Tangled in this bizarre love and hate relationship with the printed word Donef the assembler – the second phase of his creations – emerges. After a careful and often agonizing selection he tears the pages out of the books, rearranges them by his own rules and sticks them onto the canvas. The written pages of presumptuous knowledge – yellowed by time, saturated with history and often rendered indecipherable to the common viewer as written in languages not using the Latin letters such as Greek, Russian or Chinese – lie flat on the canvas, incoherently arranged side by side giving the viewer a purely pictorial impression.
At this point the artist proceeds to the third phase – the completion of the alienation of the word – becoming Donef the miniaturist. With the use of a traditional fountain pen dipped into Indian ink – commonly used in the past to write or print books – he starts by timidly enhancing the pictures and marginalia lingering on the pages, then slowly growing bolder he works his way up to increasingly complex illustrations.
An uncompromising worker Donef is a pedantic artist, his paintings focus on details and as every detail becomes part of the whole, and only in the end the dots unite and become – like stars in a constellation – meaningful when seen from afar. His depictions are reminiscent of a post-apocalyptic, tattooist Hieronymus Bosch with hundreds of themes, motives, movements, images and figures filling the picture. In-between: the printed symbols of the Chinese description of a steam engine or the differentiation of traditional Rumanian costumes in Cyrillic letters.

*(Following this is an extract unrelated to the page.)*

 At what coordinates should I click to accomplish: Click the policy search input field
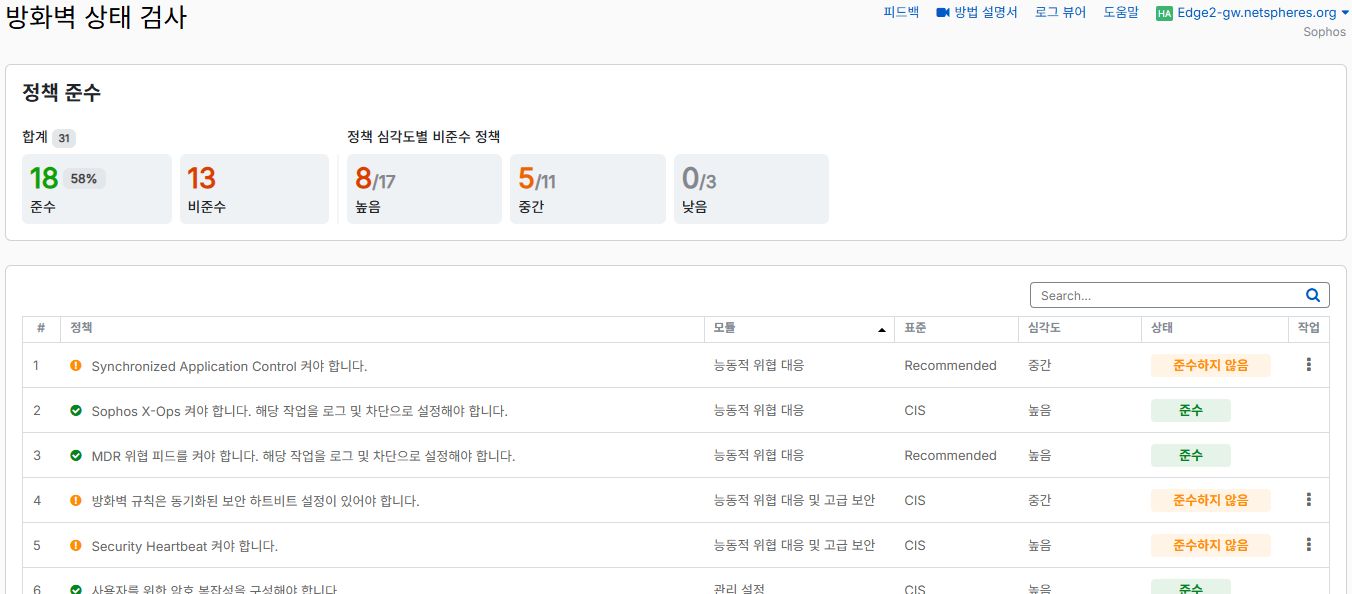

Similarly to a child’s iconoclastic instinct to destroy or manipulate whatever he is confronted with, Donef makes use of the printed media as a base to his own narrative, which often continues, stretches and alters already given lines and forms. By rendering illegible the page he deprives it of its first and fundamental function. In fact he creates a new one, totally estranged from the accessibility of a potential reader. By deconstructing the traditional meaning of the word, by dispossessing the page from its main function and finally subjugating it to the base of his paintings, Donef elevates the book and its content to pure art, giving it the infinitive meaning each spectator encounters in his own personal epiphany. Only then, in this fourth and final phase, the apotheosis is complete and the written word acquires a new, pictorial meaning.
Antonis Donef has works in the most prominent private and institutional collections like the Dakis Joannou Collection Foundation among others.
He had been awarded with the “Art House Shanghai Residency Award” in 2010. He has participated in numerous institutional group exhibitions (at the State Museum of Contemporary Art, Thessaloniki, at the Benaki Museum in Athens, Teriade Museum in Lesvos and more). Antonis Donef solo exhibition at The Breeder is scheduled for fall 2012.